Submitted by Ray Evans
These days, people take for granted conveniences such as electricity,
modern plumbing, central heating and other labor saving appliances. When I
grew up during the late 30s and early 40s in the Oak Hill
Section of Rockcastle County near Renfro Valley, most of those things were
not available.
For example, modern plumbing and running water were almost
non-existent. Families used a number of different ways to secure their water
for drinking, cooking, bathing and laundry purposes. Some simply carried
water in a bucket from a nearby spring or a well. Others had cisterns where
they captured rain water and then used a hand pump or one of those tubular
water buckets that looked much like a stovepipe to get water from the
cistern or a well. Some of the more ingenious ones employed a hydraulic ram
to pump water from a spring to a place near the house.

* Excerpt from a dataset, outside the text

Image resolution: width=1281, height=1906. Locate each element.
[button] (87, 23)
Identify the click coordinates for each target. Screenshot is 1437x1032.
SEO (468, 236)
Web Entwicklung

We had what was referred to as a Water Boy. Our house was
on the edge of a plateau of relatively flat land. On one side of the house,
the terrain of the land fell away abruptly to form a rather steep hillside.
There was a good spring about 400 feet from the house diagonally down the
hill. The Water Boy consisted of a heavy gauge cable that was
strung overhead on L shaped brackets fastened to poles or trees
from the house to the spring. The upper end of the cable was fastened
essentially to the eave of the roof over a side porch. A small platform
about 3 by 4 extended beyond the porch. A J shape
hanger with a pulley arrangement at the top end of it was hung over the
cable. A three gallon galvanized water bucket was hung from the bottom of
the J hanger. One end of a rope about 3/16 in diameter was
tied to the hanger and the other end was tied to a reel arrangement with a
crank handle. With this contraption one could lower an empty water bucket
where it came to rest under the end of a two-inch pipe from which a good
stream of water was usually available. After the water bucket filled with
water, it could be pulled up to the house by turning the crank handle that
was fastened to the reel.
One of my frequent chores as a youngster was to retrieve water from the
spring with the water boy. This was quite a task on washdays
when my mother, Elizabeth Lawrence Evans (1906 1980), did the family
laundry.
If you gave the rope attached to the hanger and bucket too much slack,
the bucket would go too fast down the wire and fall off the cable. I had
triplet cousins, Willard, Wilbert and Willie Bill Chasteen, who
lived in Louisville and visited me fairly often on the farm. They were
city boys and mean as rattlesnakes. They would do almost
anything for a laugh. They always wanted to play with the water
boy. They would essentially turn the rope loose and let the hanger and
bucket go racing down the hill. Consequently, we ended up with a lot of bent
and dented water buckets.
One time, John Lair of Renfro Valley fame, staged a foxhunt near our
house. Horseback riders on the finest saddle horses that I had ever seen
came from far and wide. Needless to say, our water boy attracted
a lot of attention from the foxhunters. My Uncle Hayse Clark had a similar
arrangement for getting water at a house where he lived in the Hummel area.
You could see our water bucket all the way to the spring, but his
disappeared quickly over the edge of the hill.